The announcement on 24 May 2021 that Zegona intended to return
GBP335 million to shareholders, following the sale of its
investment in Euskaltel (see note 12), meant that the Substantial
Sale and Return provision was expected to be met and a cash payment
of GBP25.7 million would be due to holders of the Management
Shares, provided the Capital Return was completed successfully.
Consequently, Zegona concluded that from 24 May 2021, the
Management Incentive Scheme no longer met the criteria to be
recognised as an equity settled transaction under IFRS 2 and must
be accounted for as a cash settled transaction.
On 24 May 2021 Zegona therefore reclassified the EUR1.6 million
of cumulative share-based payment expense that it had recognised in
the share-based payment reserve as a liability instrument.
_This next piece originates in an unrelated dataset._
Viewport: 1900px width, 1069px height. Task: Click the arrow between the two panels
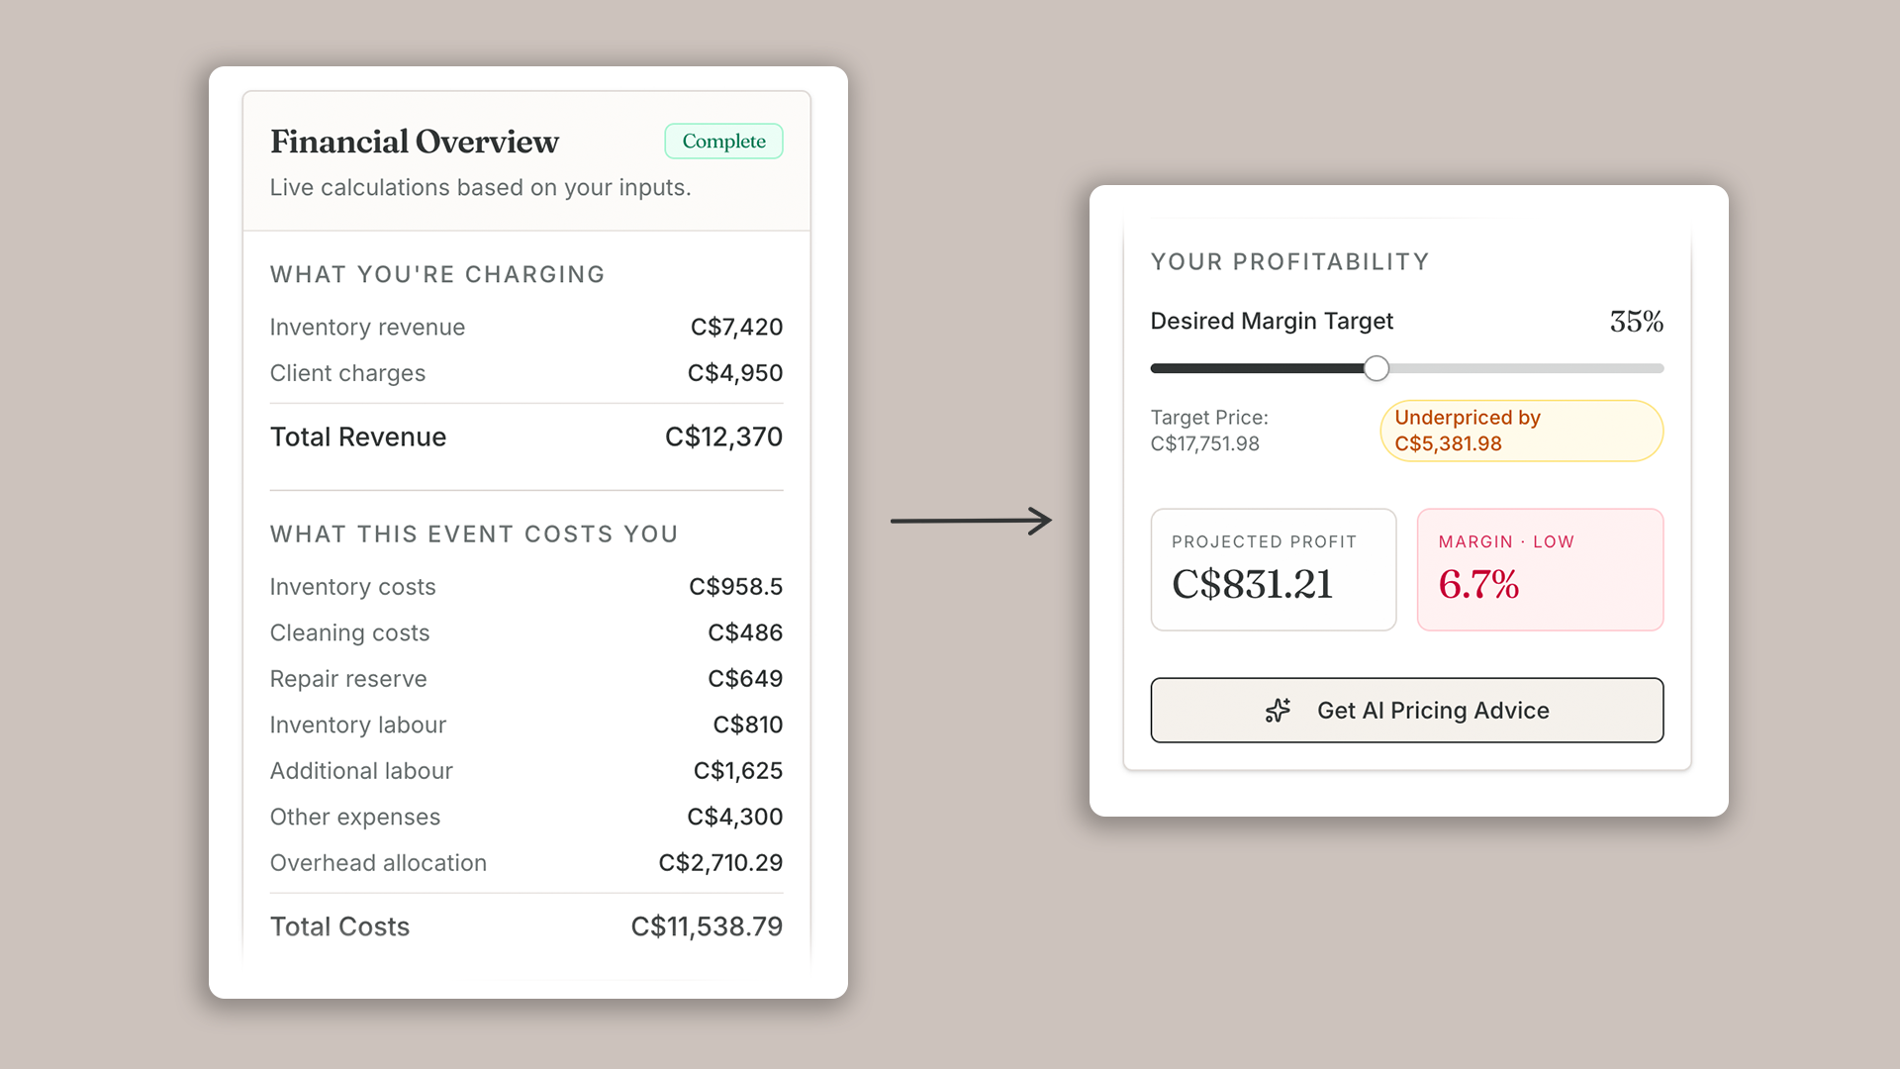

At the same time, an incremental liability was recorded to
recognise the portion of the fair value of the Management Shares
that had been earned on 24 May 2021. This liability was
subsequently remeasured at each balance sheet date until the date
of the successful Return of Capital when it was equal to the
GBP25.7 million (EUR30.3 million on the transaction date) actually
paid on 14 October 2021 when the holders of the Management Shares
delivered a redemption notice and the liability was
extinguished.
A Management Incentive Scheme cost of EUR29 million for 2021 was
recognised in the Consolidated Statement of Comprehensive Income,
being equal to the liability recorded in excess of the amount
reclassified from the Share based payment reserve plus the EUR0.8
million recognised in 2021 prior to the instrument being
reclassified as a cash settled instrument.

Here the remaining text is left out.